## DOCUMENT EXCERPT

CS 446 Assignment 3 UNR
Objectives: You will test the effect of different system parameters on the Linux Scheduler’s
behavior, while running a Threaded program (which will be developed with the pthread library).
You will be able to describe how Process Scheduling takes place, and how it can be controlled by
various settings and options.
General Instructions & Hints:
• All work should be your own.
• The code for this assignment must be in C. Global variables are not allowed and you must use
function declarations (prototypes). Name files exactly as described in the documentation below.
All functions should match the assignment descriptions. If instructions about parameters or
return values are not given, you can use whatever parameters or return value you would like.
• All work must compile on Ubuntu 22.04. Use a Makefile to control the compilation of your
code. The Makefile should have at least a default target that builds your application.
• To turn in, create a folder named PA3_Lastname_Firstname and store your Makefile,
your .c source code, and any text document files in it. Do not include any executables. Then
compress the folder into a .zip or .tar.gz file with the same filename as the folder, and
submit that on WebCampus.
• To write your sched.c code, you may only use the stdio, stdlib, string, pthread, sys/wait.h,
sys/types.h, unistd.h, fcntl.h, errno.h, and sys/time.h libraries, and not all of them may be
necessary. If you choose to copy/paste the code in the print_progress.c file provided, you
may include any additional libraries from that file. You may not use the functions in those
libraries within the code you’ve been asked to write in sched.c
Background:
Linux Scheduler Policy
In (very) short, there are 2 classes of Schedulable Entity Policies that are considered:
• Normal Task Policies
• Real-Time Task Policies
The default Normal Task Policy is SCHED_OTHER, which corresponds to a Round-Robin time-
sharing policy with Priority adjustment by a Completely Fair Scheduling (CFS) scheme, which
additionally takes into account a potential user-defined nice-ness value for each Process. The nice
command allows a Process’ niceness to be incremented / decremented. Additionally, there is a
nice C-library function. Incrementing/decrementing a process’ niceness effectively decreases/
increases its Priority Weighting by the CFS. Note that there is no direct control over static priority
queues, you can only indicate to the CFS that a Process should be favored more/less compared to
others that have been awarded similar virtual execution times. Other Normal Task Policies
(SCHED_BATCH, SCHED_IDLE, SCHED_DEADLINE) act as indications to the CFS on how to
perform Priority Weighting as well. At the end of the day, it is a single CFS that is managing all
Scheduling of Normal-class Tasks, and there are is no notion of static Priority-Levels that can
affect its behavior.

## JOBS
**a.** Answer these questions about the CS 446 assignment sheet, one line each:
(i) On which Ubuntu release must the work compile?
(ii) Which policy is named as the default Normal Task Policy?
(iii) What name must the submission folder have?
**b.** Output, word for word, the part of the CS 446 assignment sheet that opens with the words containing "CS 446 Assignment" and closes with "the pthread library).".
The data has no role in this work.

## DATA SHOWN

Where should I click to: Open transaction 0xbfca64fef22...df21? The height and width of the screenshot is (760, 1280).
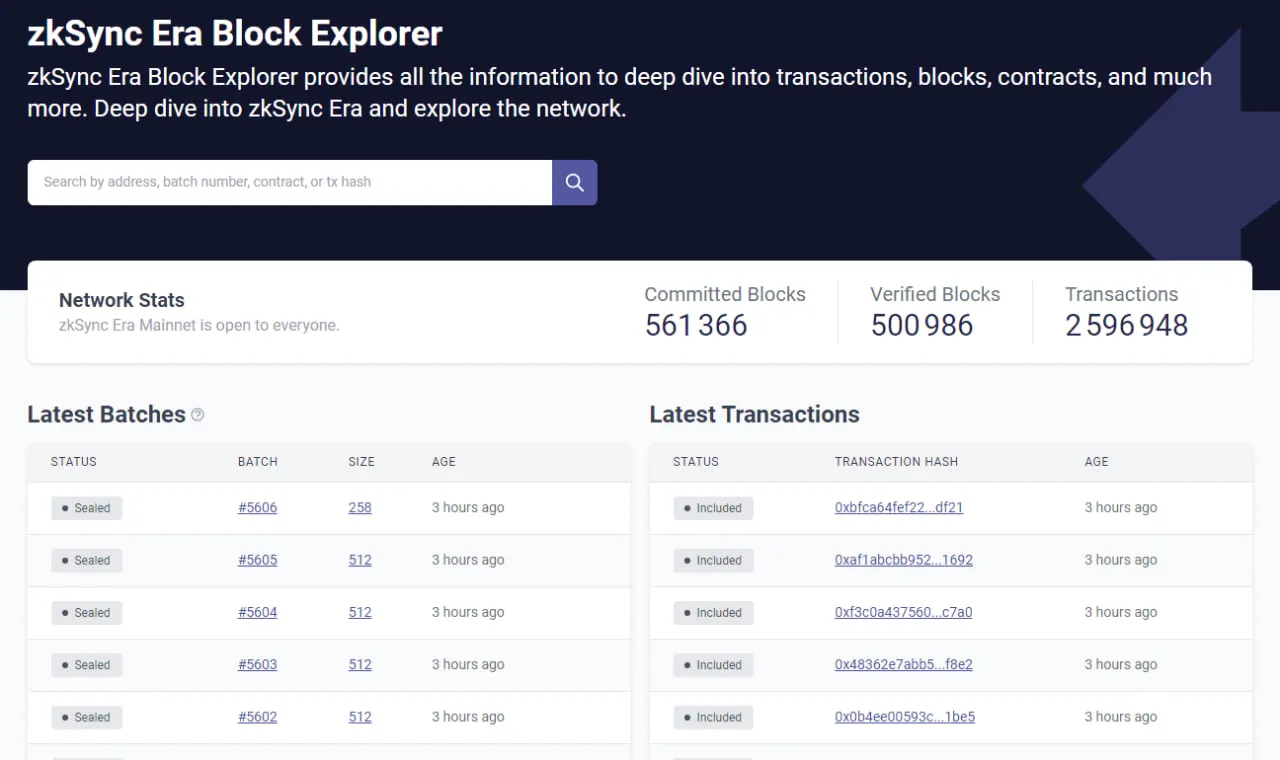point(898,508)
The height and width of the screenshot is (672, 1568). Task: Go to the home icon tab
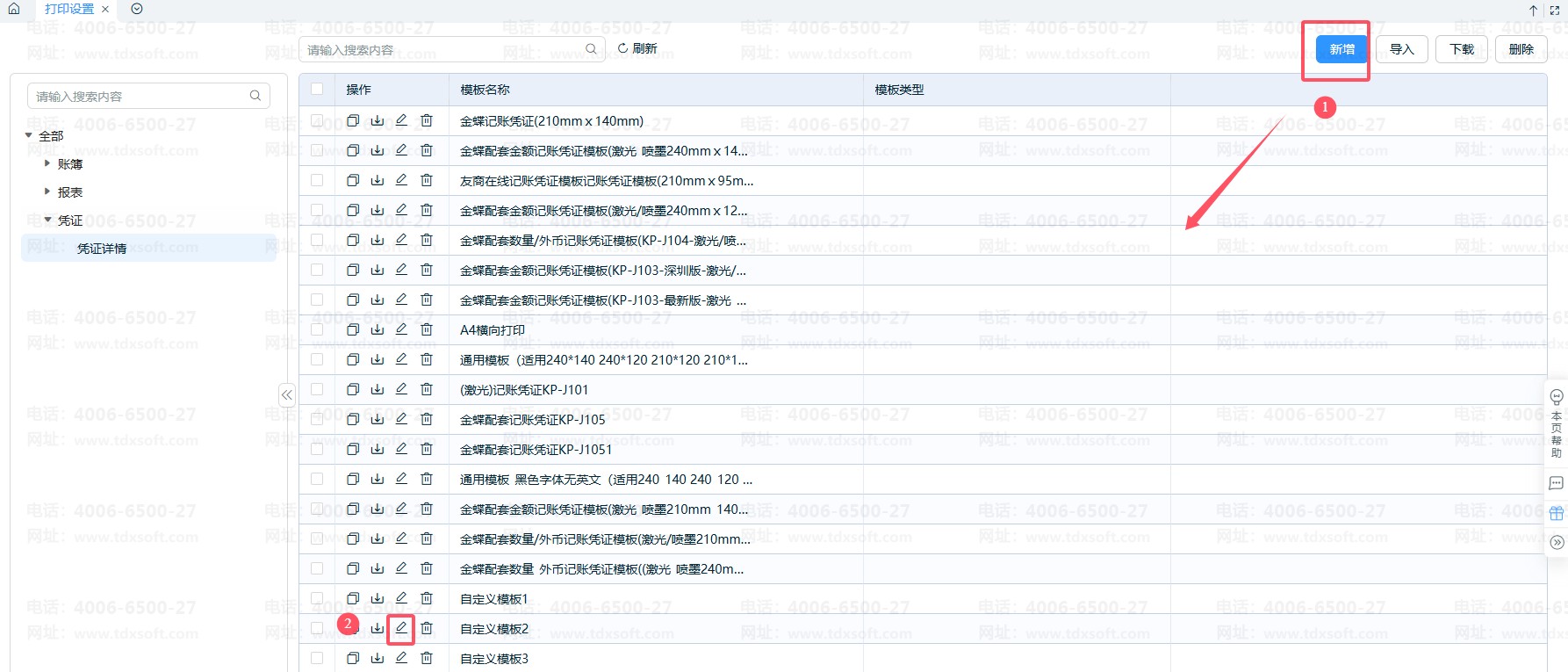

## RESULTS
**a.**
(i) Ubuntu 22.04
(ii) SCHED_OTHER
(iii) PA3_Lastname_Firstname

**b.**
CS 446 Assignment 3 UNR
Objectives: You will test the effect of different system parameters on the Linux Scheduler’s
behavior, while running a Threaded program (which will be developed with the pthread library).